=== Section Start ===

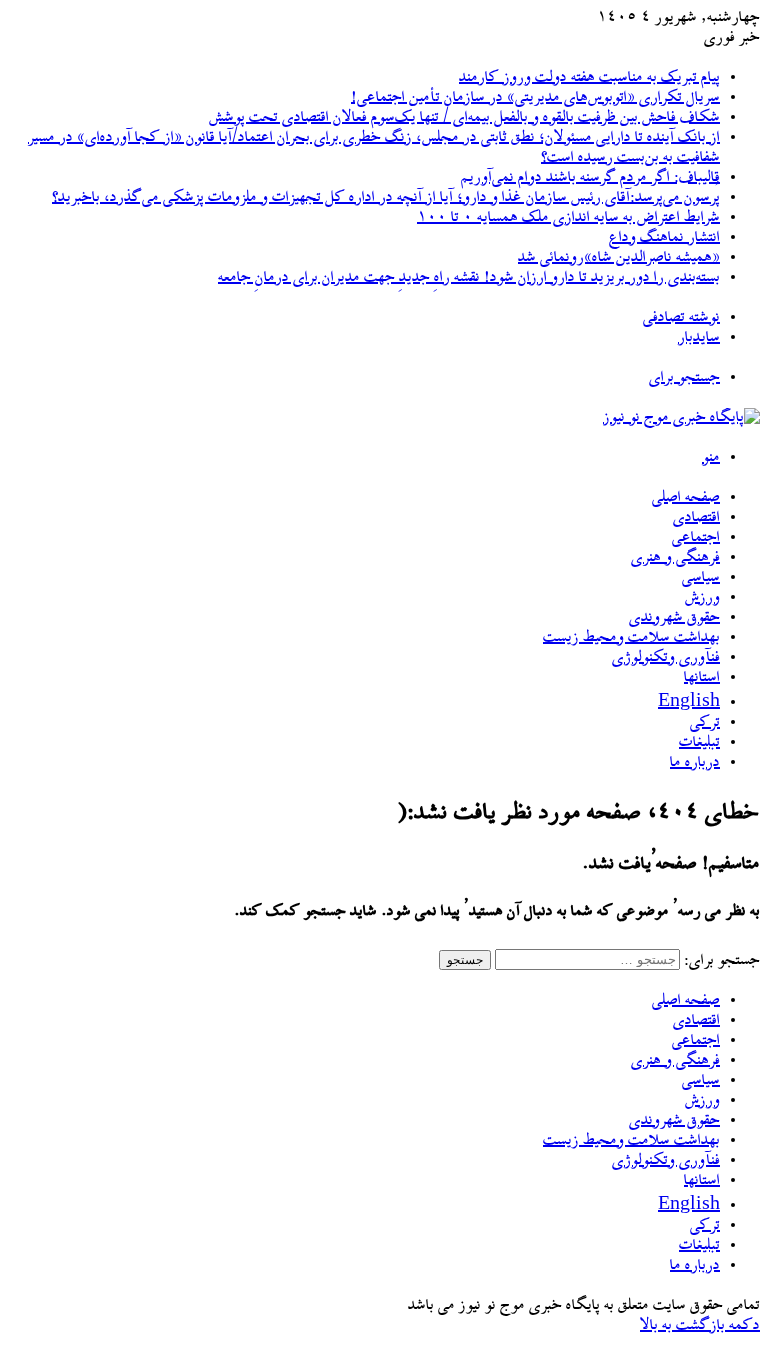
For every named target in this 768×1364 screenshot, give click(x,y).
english (689, 703)
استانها (702, 678)
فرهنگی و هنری (675, 558)
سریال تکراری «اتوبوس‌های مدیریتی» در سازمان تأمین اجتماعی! (535, 98)
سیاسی (701, 578)
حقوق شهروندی (674, 618)
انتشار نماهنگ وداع (664, 238)
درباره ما (695, 763)
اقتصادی (696, 518)
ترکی (705, 723)
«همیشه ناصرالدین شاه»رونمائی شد (619, 258)
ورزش (702, 598)
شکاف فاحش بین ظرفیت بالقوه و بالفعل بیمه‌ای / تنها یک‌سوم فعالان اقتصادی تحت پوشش (464, 118)
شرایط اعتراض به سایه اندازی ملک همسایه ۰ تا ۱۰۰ (568, 218)
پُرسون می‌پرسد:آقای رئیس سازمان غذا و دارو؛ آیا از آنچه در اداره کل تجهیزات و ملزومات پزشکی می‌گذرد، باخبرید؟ (386, 198)
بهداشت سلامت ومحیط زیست (631, 638)
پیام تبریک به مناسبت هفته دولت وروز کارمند (589, 78)
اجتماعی (696, 538)
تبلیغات (699, 743)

=== Section End ===

[WHAT THIS TASK INVOLVES]
The string "سازمان" marks the lines to copy; report each of them from the data above.

[ANSWER FOR THIS EXERCISE]
سریال تکراری «اتوبوس‌های مدیریتی» در سازمان تأمین اجتماعی! (535, 98)
پُرسون می‌پرسد:آقای رئیس سازمان غذا و دارو؛ آیا از آنچه در اداره کل تجهیزات و ملزومات پزشکی می‌گذرد، باخبرید؟ (386, 198)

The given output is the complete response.